Saved data entries
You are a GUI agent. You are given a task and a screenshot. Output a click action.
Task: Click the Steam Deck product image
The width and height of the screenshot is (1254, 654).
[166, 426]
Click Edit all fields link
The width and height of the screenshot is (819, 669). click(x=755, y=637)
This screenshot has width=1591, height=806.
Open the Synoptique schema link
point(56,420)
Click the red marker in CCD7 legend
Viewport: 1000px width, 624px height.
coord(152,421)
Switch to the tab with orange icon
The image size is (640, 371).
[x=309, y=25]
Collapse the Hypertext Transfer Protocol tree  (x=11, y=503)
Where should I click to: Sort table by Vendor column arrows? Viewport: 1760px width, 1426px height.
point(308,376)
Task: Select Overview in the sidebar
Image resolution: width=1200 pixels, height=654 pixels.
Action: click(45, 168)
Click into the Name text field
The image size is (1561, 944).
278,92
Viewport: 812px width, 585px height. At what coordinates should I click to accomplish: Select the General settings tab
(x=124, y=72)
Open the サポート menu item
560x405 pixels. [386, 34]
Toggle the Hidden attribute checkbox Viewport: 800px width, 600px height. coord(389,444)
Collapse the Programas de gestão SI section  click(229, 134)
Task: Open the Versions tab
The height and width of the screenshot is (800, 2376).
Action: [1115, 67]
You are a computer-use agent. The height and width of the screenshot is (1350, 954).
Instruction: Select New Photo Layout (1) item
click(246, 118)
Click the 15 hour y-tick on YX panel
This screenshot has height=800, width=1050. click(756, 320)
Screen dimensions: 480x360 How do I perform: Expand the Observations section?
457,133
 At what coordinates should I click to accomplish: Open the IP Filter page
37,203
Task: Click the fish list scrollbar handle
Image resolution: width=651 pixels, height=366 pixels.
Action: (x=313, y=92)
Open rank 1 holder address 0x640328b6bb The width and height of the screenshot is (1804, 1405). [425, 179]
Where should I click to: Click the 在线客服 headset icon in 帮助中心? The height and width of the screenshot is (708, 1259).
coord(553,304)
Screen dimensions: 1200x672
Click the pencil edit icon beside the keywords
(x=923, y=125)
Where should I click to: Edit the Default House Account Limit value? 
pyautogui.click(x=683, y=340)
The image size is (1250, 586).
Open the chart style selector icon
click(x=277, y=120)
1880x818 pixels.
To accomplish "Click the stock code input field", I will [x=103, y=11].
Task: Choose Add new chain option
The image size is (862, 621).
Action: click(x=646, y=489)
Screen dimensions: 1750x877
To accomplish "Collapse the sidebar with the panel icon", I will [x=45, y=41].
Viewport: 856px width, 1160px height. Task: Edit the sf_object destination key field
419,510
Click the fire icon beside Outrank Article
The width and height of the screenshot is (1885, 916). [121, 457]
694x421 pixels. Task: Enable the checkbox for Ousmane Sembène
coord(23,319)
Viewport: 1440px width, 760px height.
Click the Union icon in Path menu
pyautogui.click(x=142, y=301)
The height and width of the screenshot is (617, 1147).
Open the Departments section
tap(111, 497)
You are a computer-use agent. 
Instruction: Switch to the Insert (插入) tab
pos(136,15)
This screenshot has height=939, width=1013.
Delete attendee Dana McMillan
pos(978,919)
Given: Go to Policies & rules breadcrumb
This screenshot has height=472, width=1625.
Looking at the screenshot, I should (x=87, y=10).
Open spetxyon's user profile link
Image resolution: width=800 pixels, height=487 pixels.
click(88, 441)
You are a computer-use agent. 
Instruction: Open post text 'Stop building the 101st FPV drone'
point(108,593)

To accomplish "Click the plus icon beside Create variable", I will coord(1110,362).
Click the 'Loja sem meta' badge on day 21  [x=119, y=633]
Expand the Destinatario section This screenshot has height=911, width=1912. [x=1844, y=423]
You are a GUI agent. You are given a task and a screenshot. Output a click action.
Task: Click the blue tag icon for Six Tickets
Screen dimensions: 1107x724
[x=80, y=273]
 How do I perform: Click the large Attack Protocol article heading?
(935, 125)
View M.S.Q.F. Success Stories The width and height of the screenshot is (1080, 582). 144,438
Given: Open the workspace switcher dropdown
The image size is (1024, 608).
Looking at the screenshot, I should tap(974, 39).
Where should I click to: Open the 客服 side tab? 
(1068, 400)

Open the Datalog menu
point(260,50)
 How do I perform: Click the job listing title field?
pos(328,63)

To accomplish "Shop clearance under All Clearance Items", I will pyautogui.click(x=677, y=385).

◆ What is required: Restate the data above word for word, omitting nothing.

◆ Solution:
You are a GUI agent. You are given a task and a screenshot. Output a click action.
Task: Click the Steam Deck product image
The width and height of the screenshot is (1254, 654).
[166, 426]
Click Edit all fields link
The width and height of the screenshot is (819, 669). click(x=755, y=637)
This screenshot has width=1591, height=806.
Open the Synoptique schema link
point(56,420)
Click the red marker in CCD7 legend
Viewport: 1000px width, 624px height.
coord(152,421)
Switch to the tab with orange icon
The image size is (640, 371).
[x=309, y=25]
Collapse the Hypertext Transfer Protocol tree  (x=11, y=503)
Where should I click to: Sort table by Vendor column arrows? Viewport: 1760px width, 1426px height.
point(308,376)
Task: Select Overview in the sidebar
Image resolution: width=1200 pixels, height=654 pixels.
Action: click(45, 168)
Click into the Name text field
The image size is (1561, 944).
278,92
Viewport: 812px width, 585px height. At what coordinates should I click to accomplish: Select the General settings tab
(x=124, y=72)
Open the サポート menu item
560x405 pixels. [386, 34]
Toggle the Hidden attribute checkbox Viewport: 800px width, 600px height. coord(389,444)
Collapse the Programas de gestão SI section  click(229, 134)
Task: Open the Versions tab
The height and width of the screenshot is (800, 2376).
Action: [1115, 67]
You are a computer-use agent. The height and width of the screenshot is (1350, 954).
Instruction: Select New Photo Layout (1) item
click(246, 118)
Click the 15 hour y-tick on YX panel
This screenshot has height=800, width=1050. click(756, 320)
Screen dimensions: 480x360 How do I perform: Expand the Observations section?
457,133
 At what coordinates should I click to accomplish: Open the IP Filter page
37,203
Task: Click the fish list scrollbar handle
Image resolution: width=651 pixels, height=366 pixels.
Action: (x=313, y=92)
Open rank 1 holder address 0x640328b6bb The width and height of the screenshot is (1804, 1405). [425, 179]
Where should I click to: Click the 在线客服 headset icon in 帮助中心? The height and width of the screenshot is (708, 1259).
coord(553,304)
Screen dimensions: 1200x672
Click the pencil edit icon beside the keywords
(x=923, y=125)
Where should I click to: Edit the Default House Account Limit value? 
pyautogui.click(x=683, y=340)
The image size is (1250, 586).
Open the chart style selector icon
click(x=277, y=120)
1880x818 pixels.
To accomplish "Click the stock code input field", I will [x=103, y=11].
Task: Choose Add new chain option
The image size is (862, 621).
Action: click(x=646, y=489)
Screen dimensions: 1750x877
To accomplish "Collapse the sidebar with the panel icon", I will [x=45, y=41].
Viewport: 856px width, 1160px height. Task: Edit the sf_object destination key field
419,510
Click the fire icon beside Outrank Article
The width and height of the screenshot is (1885, 916). [121, 457]
694x421 pixels. Task: Enable the checkbox for Ousmane Sembène
coord(23,319)
Viewport: 1440px width, 760px height.
Click the Union icon in Path menu
pyautogui.click(x=142, y=301)
The height and width of the screenshot is (617, 1147).
Open the Departments section
tap(111, 497)
You are a computer-use agent. 
Instruction: Switch to the Insert (插入) tab
pos(136,15)
This screenshot has height=939, width=1013.
Delete attendee Dana McMillan
pos(978,919)
Given: Go to Policies & rules breadcrumb
This screenshot has height=472, width=1625.
Looking at the screenshot, I should (x=87, y=10).
Open spetxyon's user profile link
Image resolution: width=800 pixels, height=487 pixels.
click(88, 441)
You are a computer-use agent. 
Instruction: Open post text 'Stop building the 101st FPV drone'
point(108,593)

To accomplish "Click the plus icon beside Create variable", I will coord(1110,362).
Click the 'Loja sem meta' badge on day 21  [x=119, y=633]
Expand the Destinatario section This screenshot has height=911, width=1912. [x=1844, y=423]
You are a GUI agent. You are given a task and a screenshot. Output a click action.
Task: Click the blue tag icon for Six Tickets
Screen dimensions: 1107x724
[x=80, y=273]
 How do I perform: Click the large Attack Protocol article heading?
(935, 125)
View M.S.Q.F. Success Stories The width and height of the screenshot is (1080, 582). 144,438
Given: Open the workspace switcher dropdown
The image size is (1024, 608).
Looking at the screenshot, I should tap(974, 39).
Where should I click to: Open the 客服 side tab? 
(1068, 400)

Open the Datalog menu
point(260,50)
 How do I perform: Click the job listing title field?
pos(328,63)

To accomplish "Shop clearance under All Clearance Items", I will pyautogui.click(x=677, y=385).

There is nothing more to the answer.